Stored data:
○ ○ ○ ○ ○
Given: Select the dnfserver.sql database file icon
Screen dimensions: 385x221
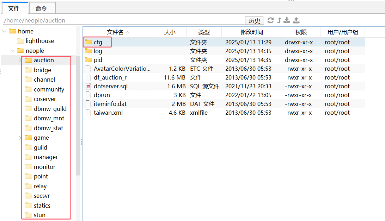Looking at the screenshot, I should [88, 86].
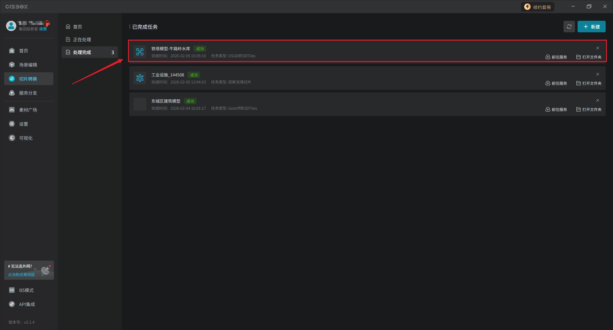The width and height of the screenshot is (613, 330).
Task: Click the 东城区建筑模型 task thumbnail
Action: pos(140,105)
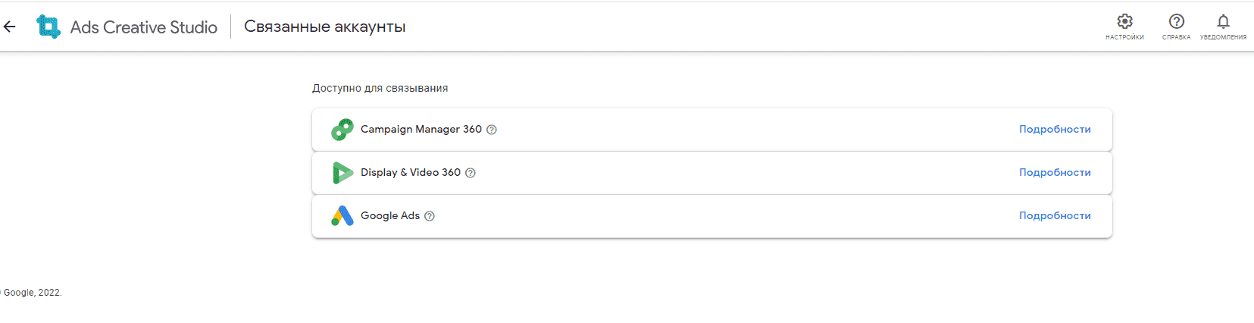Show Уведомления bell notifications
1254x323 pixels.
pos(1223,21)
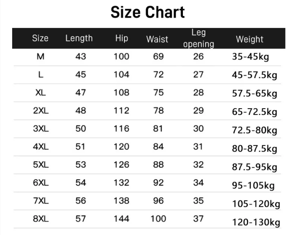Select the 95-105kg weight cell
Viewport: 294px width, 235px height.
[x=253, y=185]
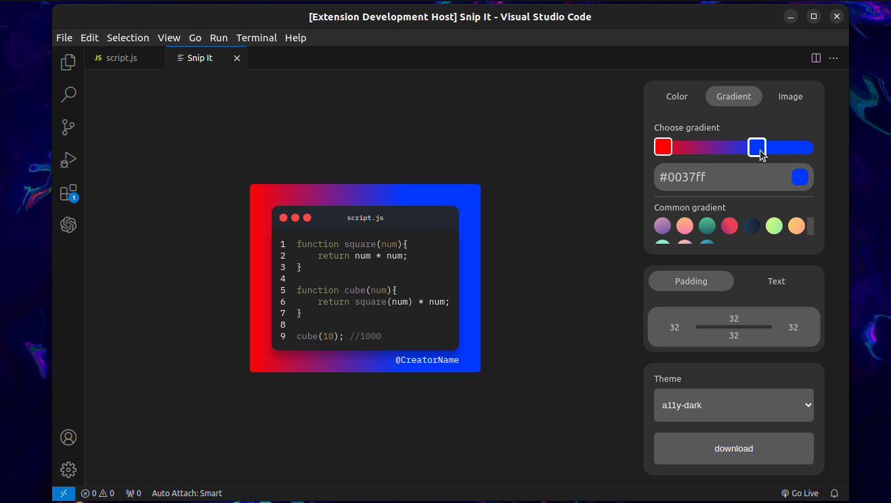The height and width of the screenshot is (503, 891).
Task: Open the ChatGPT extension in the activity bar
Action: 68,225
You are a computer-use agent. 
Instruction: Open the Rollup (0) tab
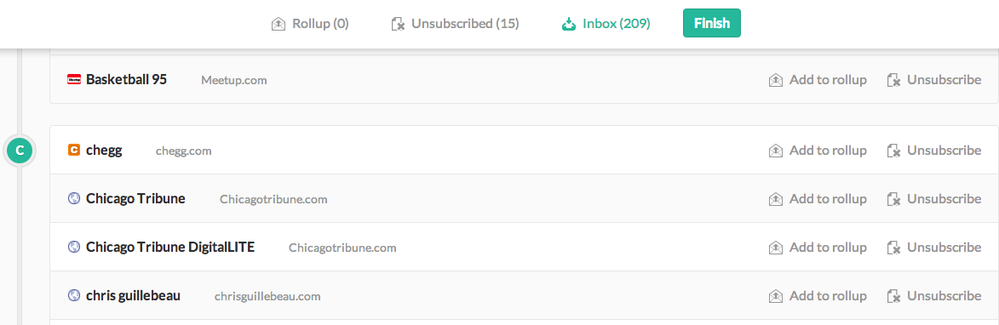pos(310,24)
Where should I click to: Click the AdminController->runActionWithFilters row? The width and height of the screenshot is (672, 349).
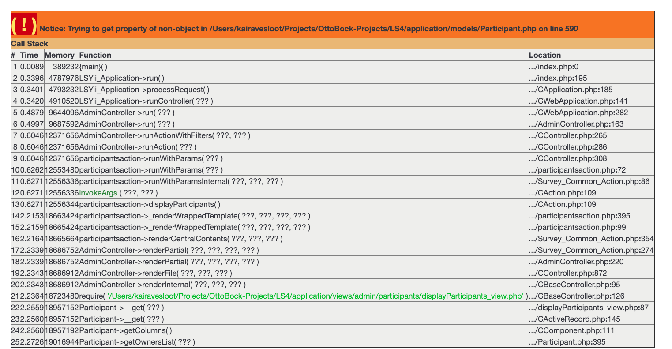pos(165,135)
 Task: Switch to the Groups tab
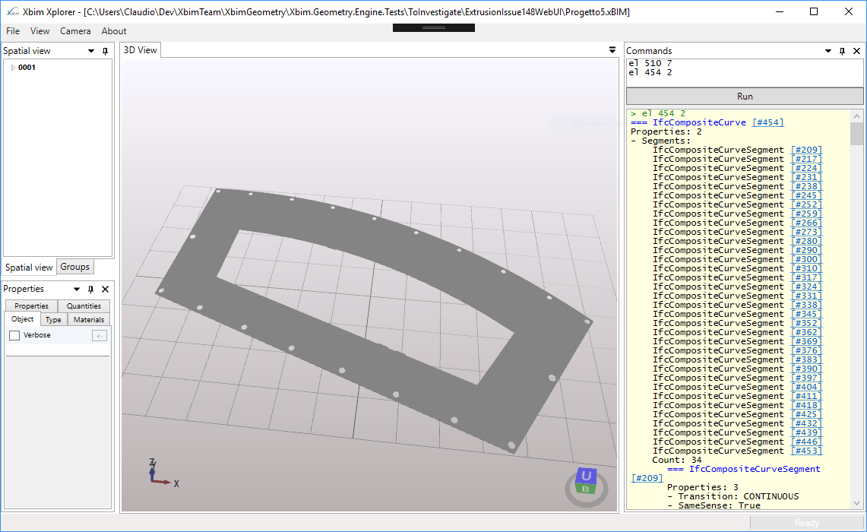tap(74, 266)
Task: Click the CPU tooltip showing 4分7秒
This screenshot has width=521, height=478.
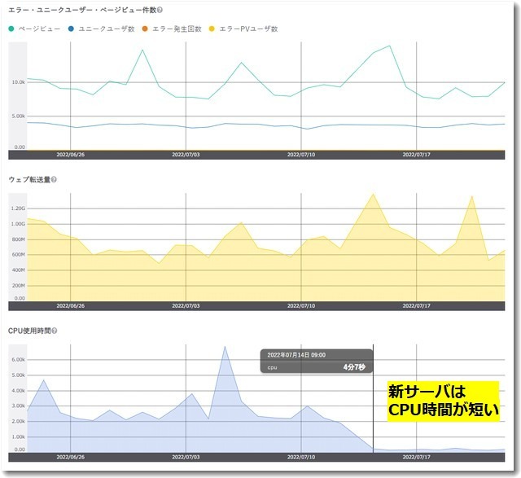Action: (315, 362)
○ ○ ○ ○ ○
■ WORK INSTRUCTIONS:
Write out exactly the lines beginning with the line that holds "Where should I" and ending with the final line of the data, both ends included, without the pictures.

■ EXERCISE ANSWER:
Where should I click to: Click the AdminController->runActionWithFilters row? The width and height of the screenshot is (672, 349).
pos(165,135)
 Task: Switch to the Groups tab
tap(74, 266)
Task: Click the CPU tooltip showing 4分7秒
This screenshot has width=521, height=478.
Action: (315, 362)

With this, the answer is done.